After heavy fighting on the first day of the Warsaw Uprising, during the evening of 1–2 August 1944, the majority of military units of the 4th Ochota Sub-district, commanded by Lieutenant Colonel Mieczysław Sokołowski (pseudonym Grzymała) began to withdraw from Ochota in the direction of Sękocin and Chojnowo forests. At 5 a.m on 2 August, the concentrated units set off from the region of Reguły village via Pęcice in the direction of the forests. German military units were stationed in the manor-house of Pęcice.

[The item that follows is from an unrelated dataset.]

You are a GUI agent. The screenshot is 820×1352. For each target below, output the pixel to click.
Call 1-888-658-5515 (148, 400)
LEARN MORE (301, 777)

The distance from Reguły to Pęcice amounted to about 2 km. The terrain was unfavourable from an operational point of view for the insurgents, as the march required them to advance along 1 km of road up a slope to Pęcice, followed by a 1 km section of the way leading on a dike along a broad, occasionally wet meadow.

The German defenders possessed good observation and fields of fire which gave them an advantage over the approaching Polish units. As the Polish units advanced along the dike, cars appeared with German troops. A fight ensued, the sounds of which alarmed the German units stationed in the Pęcice manor-house. The well-placed and well-ranged German units struck the column of insurgent units with well-aimed machine-gun fire. The column of insurgent units divided itself in two parts: the advance party including three scout platoons attacking along the road and engaging the main German force, and the main element of the insurgent force, which, under cover of that attack, by-passed Pęcice from the right side and reached the Sękociny forests and then the Chojnowo forests. The units attacking Pęcice directly suffered heavy losses with many casualties and prisoners.

On 2 August, the Germans executed sixty of the insurgents who had been captured in the brick-yard in Pęcice.